Selon l’article premier des statuts : « La Cimade a pour but de manifester une solidarité active avec ceux qui souffrent, qui sont opprimés et exploités et d’assurer leur défense, quelle que soit leur nationalité, leur position politique ou religieuse ». La Cimade affirme que « il n’y a pas d’étrangers sur cette Terre » et que plutôt que de construire un mur entre nous, il faut construire des ponts car « L’humanité passe par l’autre ».

La Cimade c’est plus de 75 ans d’engagement, 87 groupes locaux en France, 2000 bénévoles actifs, près de 200 points d’accueil et permanences, 106 salariés et plus de 100 000 personnes conseillées, accompagnées et / ou hébergées chaque année. Au départ, engagée auprès de l’Église confessante allemande, elle soutiendra les évacués d’Alsace et Moselle puis les étrangers des camps d’internement durant la Seconde Guerre Mondiale. Elle est aujourd’hui oecuménique et la plupart de ses membres se définissent comme « laïcs ».
L’accueil des immigrés se poursuivra des années 50 à 70, puis La Cimade viendra en aide aux algériens lors de la Guerre et s’engagera politiquement pendant la décolonisation. Aujourd’hui, en plus d’une action concrète auprès des migrants, réfugiés et demandeurs d’asile, La Cimade s’engage à sensibiliser l’opinion publique pour changer les perspectives de la politique d’immigration. En dénonçant la politique du chiffre qui accroit les expulsions et méprise les vies humaines, elle participe à promouvoir la tolérance et le respect des droits de l’homme.

######

* Petit exercice 1 *
D'après le texte sur la Cimade, combien de bénévoles actifs l'association compte-t-elle ?
* Petit exercice 2 *
Pour chacune des affirmations suivantes, dites si elle concorde avec le texte sur la Cimade, en citant les mots décisifs du texte. (a) La Cimade compte 87 groupes locaux en France. (b) La Cimade conseille, accompagne ou héberge moins de 10 000 personnes par an. (c) Pendant la Seconde Guerre mondiale, la Cimade a soutenu les évacués d'Alsace et Moselle.

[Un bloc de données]
######

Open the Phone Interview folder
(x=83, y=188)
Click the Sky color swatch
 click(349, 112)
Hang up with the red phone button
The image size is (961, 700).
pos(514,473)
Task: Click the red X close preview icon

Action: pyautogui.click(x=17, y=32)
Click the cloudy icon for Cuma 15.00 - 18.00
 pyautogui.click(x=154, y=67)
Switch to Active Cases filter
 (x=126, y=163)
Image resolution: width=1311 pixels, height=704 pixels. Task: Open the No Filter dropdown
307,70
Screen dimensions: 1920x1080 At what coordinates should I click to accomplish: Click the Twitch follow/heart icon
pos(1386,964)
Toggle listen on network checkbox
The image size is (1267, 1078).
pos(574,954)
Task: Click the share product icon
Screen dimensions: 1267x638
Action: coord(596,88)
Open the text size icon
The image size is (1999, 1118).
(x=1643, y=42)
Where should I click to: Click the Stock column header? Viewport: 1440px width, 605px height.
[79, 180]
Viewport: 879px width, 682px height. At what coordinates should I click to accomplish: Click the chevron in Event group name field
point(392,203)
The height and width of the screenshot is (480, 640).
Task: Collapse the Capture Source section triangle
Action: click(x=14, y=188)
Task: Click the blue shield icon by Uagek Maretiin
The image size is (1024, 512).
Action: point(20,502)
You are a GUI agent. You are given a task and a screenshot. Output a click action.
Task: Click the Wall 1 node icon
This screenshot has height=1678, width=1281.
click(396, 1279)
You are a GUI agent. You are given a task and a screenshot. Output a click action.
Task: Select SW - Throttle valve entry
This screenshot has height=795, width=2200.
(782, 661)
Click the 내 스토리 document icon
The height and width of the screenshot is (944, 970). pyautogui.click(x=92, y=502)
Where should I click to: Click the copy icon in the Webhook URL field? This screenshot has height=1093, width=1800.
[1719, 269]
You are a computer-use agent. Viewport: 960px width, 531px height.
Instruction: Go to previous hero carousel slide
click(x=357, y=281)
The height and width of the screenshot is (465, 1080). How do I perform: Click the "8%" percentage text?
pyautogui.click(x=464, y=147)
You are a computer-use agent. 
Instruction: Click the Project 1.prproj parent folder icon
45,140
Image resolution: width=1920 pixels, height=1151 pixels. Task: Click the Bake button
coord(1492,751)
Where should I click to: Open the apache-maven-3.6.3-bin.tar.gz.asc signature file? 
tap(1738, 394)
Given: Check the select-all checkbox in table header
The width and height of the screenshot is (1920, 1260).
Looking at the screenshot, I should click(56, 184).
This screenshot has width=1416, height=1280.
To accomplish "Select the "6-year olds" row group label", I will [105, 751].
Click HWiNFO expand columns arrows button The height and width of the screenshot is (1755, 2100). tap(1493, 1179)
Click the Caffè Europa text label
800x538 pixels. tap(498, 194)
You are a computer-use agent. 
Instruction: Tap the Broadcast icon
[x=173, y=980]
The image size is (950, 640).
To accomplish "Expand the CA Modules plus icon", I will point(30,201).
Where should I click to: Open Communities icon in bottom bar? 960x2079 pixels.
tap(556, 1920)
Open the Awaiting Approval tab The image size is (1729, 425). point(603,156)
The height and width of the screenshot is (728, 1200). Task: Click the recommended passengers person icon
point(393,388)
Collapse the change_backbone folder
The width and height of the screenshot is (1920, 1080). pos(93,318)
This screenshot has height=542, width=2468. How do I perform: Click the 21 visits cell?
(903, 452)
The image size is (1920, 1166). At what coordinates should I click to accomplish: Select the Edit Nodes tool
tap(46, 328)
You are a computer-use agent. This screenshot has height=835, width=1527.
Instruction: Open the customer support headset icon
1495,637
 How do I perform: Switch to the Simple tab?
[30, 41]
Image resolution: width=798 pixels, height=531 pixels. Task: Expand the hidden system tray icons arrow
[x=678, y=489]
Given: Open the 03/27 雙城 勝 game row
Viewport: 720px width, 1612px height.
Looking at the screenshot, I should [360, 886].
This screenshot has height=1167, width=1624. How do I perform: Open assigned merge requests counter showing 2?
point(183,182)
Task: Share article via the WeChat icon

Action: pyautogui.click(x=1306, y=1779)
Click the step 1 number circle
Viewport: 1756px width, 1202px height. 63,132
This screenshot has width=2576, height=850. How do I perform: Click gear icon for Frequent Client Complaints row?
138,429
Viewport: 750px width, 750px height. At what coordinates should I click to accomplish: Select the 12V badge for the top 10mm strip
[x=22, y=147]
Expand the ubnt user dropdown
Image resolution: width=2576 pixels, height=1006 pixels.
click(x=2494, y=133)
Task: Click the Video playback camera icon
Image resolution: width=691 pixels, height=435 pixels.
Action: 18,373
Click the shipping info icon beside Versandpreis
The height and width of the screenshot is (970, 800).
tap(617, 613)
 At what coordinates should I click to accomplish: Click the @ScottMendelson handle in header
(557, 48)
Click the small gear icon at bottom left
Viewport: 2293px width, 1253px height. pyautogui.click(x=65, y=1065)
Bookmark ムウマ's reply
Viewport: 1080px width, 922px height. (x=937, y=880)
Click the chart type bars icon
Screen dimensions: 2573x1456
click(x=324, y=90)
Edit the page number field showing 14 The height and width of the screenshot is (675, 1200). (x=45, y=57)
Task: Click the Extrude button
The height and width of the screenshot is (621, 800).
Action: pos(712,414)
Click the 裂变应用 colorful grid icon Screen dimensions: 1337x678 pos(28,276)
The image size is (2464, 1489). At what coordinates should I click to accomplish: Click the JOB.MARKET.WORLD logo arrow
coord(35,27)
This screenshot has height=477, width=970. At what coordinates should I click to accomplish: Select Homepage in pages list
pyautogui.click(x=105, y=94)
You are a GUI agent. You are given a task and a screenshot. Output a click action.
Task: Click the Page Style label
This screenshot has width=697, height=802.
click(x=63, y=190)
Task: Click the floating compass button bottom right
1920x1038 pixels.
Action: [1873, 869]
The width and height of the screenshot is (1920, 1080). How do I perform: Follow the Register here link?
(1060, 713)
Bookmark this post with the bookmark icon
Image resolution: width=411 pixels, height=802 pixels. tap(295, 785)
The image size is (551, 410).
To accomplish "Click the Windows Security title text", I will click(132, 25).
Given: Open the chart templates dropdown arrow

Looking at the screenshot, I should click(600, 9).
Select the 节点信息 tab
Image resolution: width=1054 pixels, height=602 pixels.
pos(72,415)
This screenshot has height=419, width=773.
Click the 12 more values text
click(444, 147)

######

* Réponse attendue 1 *
La Cimade compte 2000 bénévoles actifs.

* Réponse attendue 2 *
(a) Oui : « 87 groupes locaux en France ».
(b) Non : « plus de 100 000 personnes conseillées, accompagnées et / ou hébergées chaque année ».
(c) Oui : « elle soutiendra les évacués d’Alsace et Moselle ».